Under the proposal, cultivation tax rates would be reduced from $0.75 per square foot to $0.69 per square foot for outdoor cultivation, $3 per square foot to $2.51 per square foot for mixed light cultivation and $12.50 per square foot to $7.58 for indoor cultivation.

The tax rate for manufacturers would also drop from 1.8% to 1.5%, while retailers would see an increase from 2% to 3%.

The proposed changes come as the county sees a decline in the number of cultivators, dwindling prices driven in part by a glut of product and competition from large-scale growers and a projected long-term decrease in industry-driven revenue for its cannabis program.

“The reason for the revised tax rate is to remain responsive to market changes and whatever those market changes entail,” said McCall Miller, the county’s cannabis program coordinator.


The county’s cannabis tax revenue is projected to decrease from $1.6 million this fiscal year, to $1.4 million in fiscal year 2024-2025.

Factoring in departmental costs, the county’s long-awaited environmental impact study, launched in mid-2021 to streamline permitting and other costs, the program’s end balance is expected to decrease from around $3.7 million this fiscal year to about $2 million by fiscal year 2026-27, according to a staff presentation.

In light of those declining funds, departments are adjusting staffing and how they use the funds available in the program, Miller said.

The industry has struggled to compete with the illicit cannabis market that has undercut legal cultivators in price and fueled the supply glut.

_____

* [Set tasks]
(1) Answer these questions using the cannabis tax article:
(a) What would the new indoor cultivation tax rate per square foot be under the proposal?
(b) How would the tax rate for retailers change?
(c) What position does McCall Miller hold?
(2) Quote the cannabis tax article starting at "The county’s cannabis tax" and ending at "a staff presentation.".
(3) Write the next part of the cannabis tax article, picking up after its final sentence.
The listing after this article comes from a separate source.

* [Provided material]
_____

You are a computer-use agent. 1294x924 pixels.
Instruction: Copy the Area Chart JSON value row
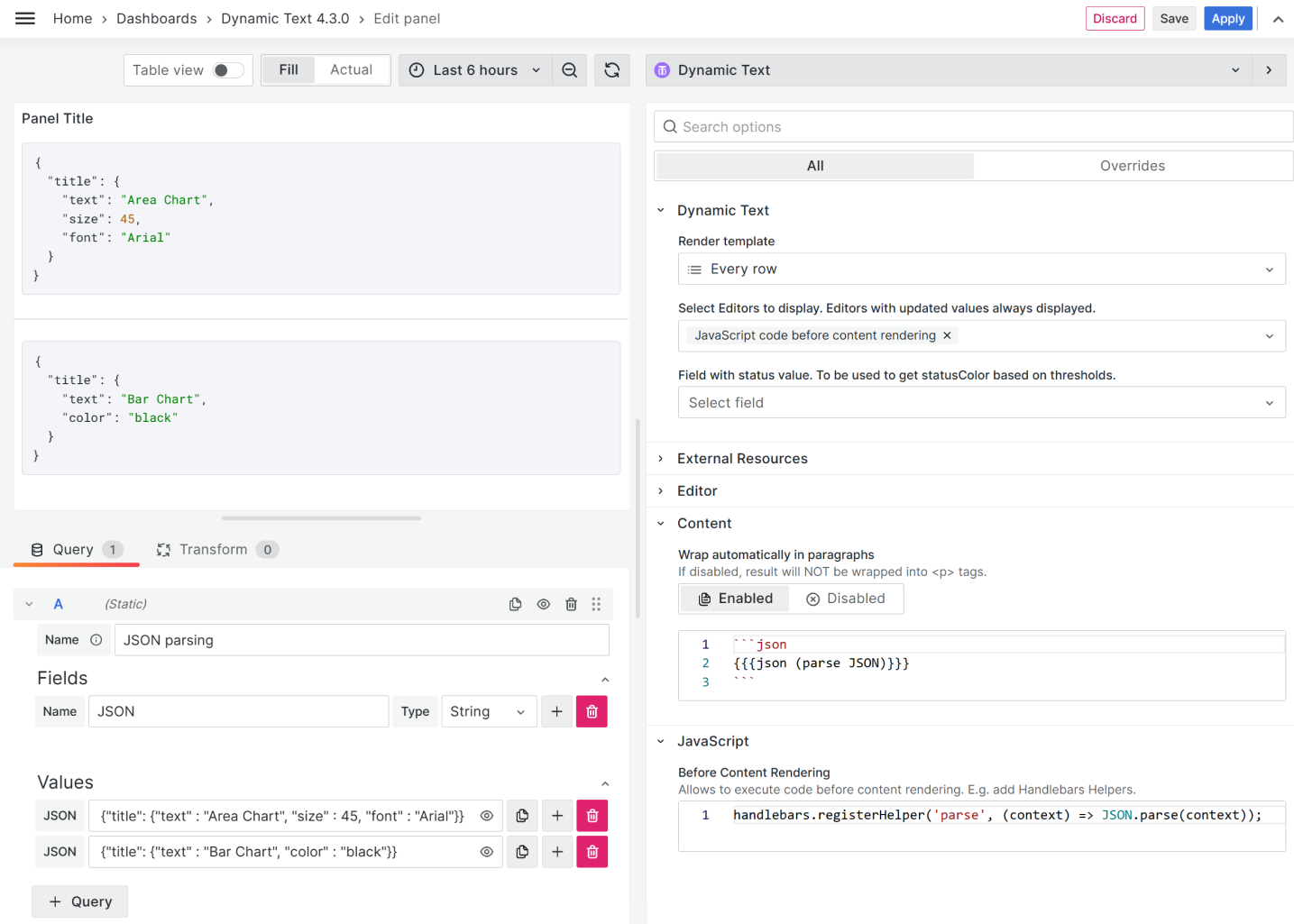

_____

* [Answers to the exercises]
(1)
(a) $7.58 per square foot.
(b) It would increase from 2% to 3%.
(c) She is the county's cannabis program coordinator.

(2)
The county’s cannabis tax revenue is projected to decrease from $1.6 million this fiscal year, to $1.4 million in fiscal year 2024-2025.

Factoring in departmental costs, the county’s long-awaited environmental impact study, launched in mid-2021 to streamline permitting and other costs, the program’s end balance is expected to decrease from around $3.7 million this fiscal year to about $2 million by fiscal year 2026-27, according to a staff presentation.

(3)
The recommended tax rate changes are based the results of an annual analysis completed by HdL Companies, a consultant based in Brea, California.

The review found that the average price per pound for indoor cannabis decreased dramatically from $1,230 in 2023 to $606. The change in price is likely connected to large operations undercutting smaller operations, Miller said.

The study also found the average price for outdoor cannabis products decreased from $308 to $277, according to a staff report.

The proposal comes after the state in 2022 eliminated its cultivation tax for growers. Sonoma County in 2023 also revised its tax rates, reducing the rate for outdoor growers, but raising it for indoor cultivation.

The moves came under mounting pressure from cannabis industry representatives, who pressed for greater relief from taxes and fees they said were squeezing smaller operators out of business or into the illicit market.

Still, Sonoma County is seeing a decline in cannabis cultivators, Miller said.

There are five manufacturers, six retailers and 75 cannabis cultivators in unincorporated Sonoma County, according to Miller.

In May 2023, there were 155 cultivators operating in unincorporated Sonoma County.

Dropping prices may be one of the factors driving out cultivators, Miller said. But, she added that some cultivators have also said the county’s permitting process and backlog of applications is another factor.

“We’ve been told by operators that it’s easier in other places,” Miller said.

She could not confirm the number of applications in the backlog by deadline Monday.